* Provided text *
>>>

The BA reference gradings for the German Dysplastic Bone Dataset were obtained using the GP standard by K.M. and A.K. (a pediatric endocrinologist with more than 20 years of clinical experience). For 643 out of 702 images, one of the assessments was obtained from the initial clinical report (by a pediatric radiologist or endocrinologist). The BA ratings for the remaining images and the second reference ratings were obtained from a dedicated session, in which the images were presented (a) using the same preprocessing procedures as for testing the models, (b) in a randomized order, and (c) blinded for the chronological age, the clinical report, and the diagnosis.

The process by which the datasets described above were used in the training and testing of our AI is shown in Fig. 4.

Fig. 4
figure 4

Flowchart describing the use of the different datasets for training and testing of our models. DHA Los Angeles Digital Hand Atlas, GDBD German Dysplastic Bone Dataset, MAD mean absolute difference, RSNA Radiological Society of North America

Design and development of Deeplasia

Image background removal and preprocessing

Imaging and scanning induce artifacts to the input images, e.g., department-specific markers or white borders surrounding the radiograph carrier in the scan. Such artifacts (which are present in many of the images in our German Dysplastic Bone Dataset) have been shown to bias DL models, for example by Zech et al. [30]. Further, high-intensity borders can potentially skew the image normalization for inference. To prevent these problems, we trained and incorporated DL modules within Deeplasia to automatically extract the hand from the scan by masking the background. Some examples of the results of our preprocessing on dysplastic hands are shown in Fig. 3. The details of our hand segmentation approach are described in Supplementary Material 1. The training masks and the code for the hand segmentation are publicly available via Rassmann et al. [31] and github.com/aimi-bonn/ hand-segmentation, respectively.

<<<

* Requirement A *
In the Deeplasia excerpt, how much clinical experience does A.K. have?
* Requirement B *
Decide whether each statement agrees with the Deeplasia excerpt, answering yes or no and quoting the deciding words. (i) In the dedicated session, images were shown in a randomized order. (ii) One assessment for every one of the 702 images came from the initial clinical report. (iii) The training masks for hand segmentation are publicly available.
* Requirement C *
Please pick up the Deeplasia excerpt after its last sentence and keep writing it.
The lines that come next are from a different source than the Deeplasia excerpt.

* Information supplied *
>>>

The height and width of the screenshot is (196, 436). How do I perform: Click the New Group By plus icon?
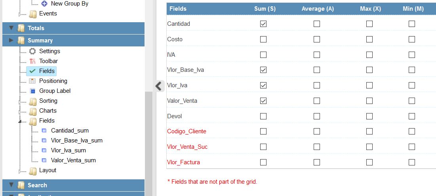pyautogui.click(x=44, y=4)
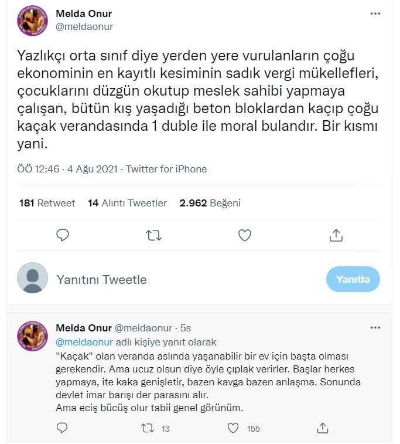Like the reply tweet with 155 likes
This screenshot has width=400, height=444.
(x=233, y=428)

<<<
>>>

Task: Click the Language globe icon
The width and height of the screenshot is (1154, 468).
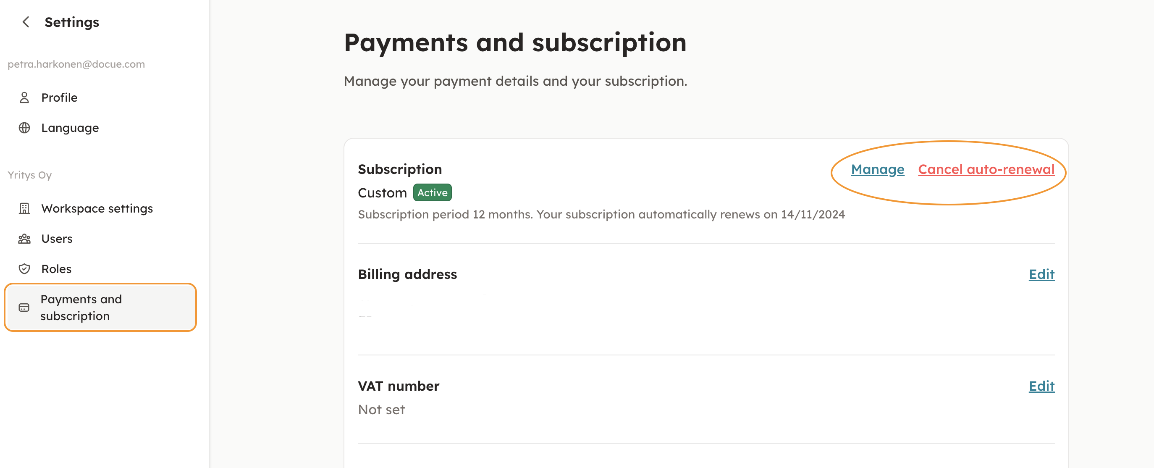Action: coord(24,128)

<<<

* Answer box A *
More than 20 years.

* Answer box B *
(i) Yes: "in a randomized order"
(ii) No: "For 643 out of 702 images, one of the assessments was obtained from the initial clinical report"
(iii) Yes: "The training masks and the code for the hand segmentation are publicly available"

* Answer box C *
Bone age model training

As a baseline approach for the BA model, we followed the design principle winning the 2017 RSNA Pediatric BA ML Challenge [15, 16]. The model architecture, outlined in Supplementary Material 2, is composed of a fully convolutional neural network (CNN) as a feature extractor, channel-wise average pooling of the extracted features, and concatenation of a representation of the patient’s sex inflated to 32 neurons (we further discuss the effect of sex on BA assessment in Supplementary Material 2). The results are passed through a variable set of fully-connected (FC) layers to achieve a final prediction. We employ EfficientNets [32] as backbone feature extractors. In comparison to previously proposed end-to-end learning methods [16, 33], our applied average pooling reduces the dimensionality of the learned features and, thus, decreases the model size. For example, the largest of our BA models has a feature dimensionality of 1,792 resulting in a total network size of 23 × 106 parameters, while the configuration proposed by Torres et al. [33] uses a feature dimensionality of 33,712 and 82 × 106 parameters. All the details of our training procedure for reproducing the models are described in Supplementary Materials 2 and 3, and the open-source code for training the BA models is available at github.com/aimi-bonn/Deeplasia and deeplasia.de.

Model explorations for building an ensemble

To build the model ensemble for Deeplasia, we experimented with three different training conditions: (a) baseline: EfficientNet-b0 with 512 × 512 input resolution, (b) large CNN: EfficientNet-b4 with 512 × 512 input resolution, and (c) high-resolution: EfficientNet-b0 with 1024 × 1024 input. For each of these conditions, we trained models with three sets of FC layers: [256], [512, 512], and [1024, 1024, 512, 512]. Therefore, in total, we trained nine CNN models for BA estimation. A flowchart describing this procedure is shown in Fig. 5 and the details of our training experimentations are described in Supplementary Material 3.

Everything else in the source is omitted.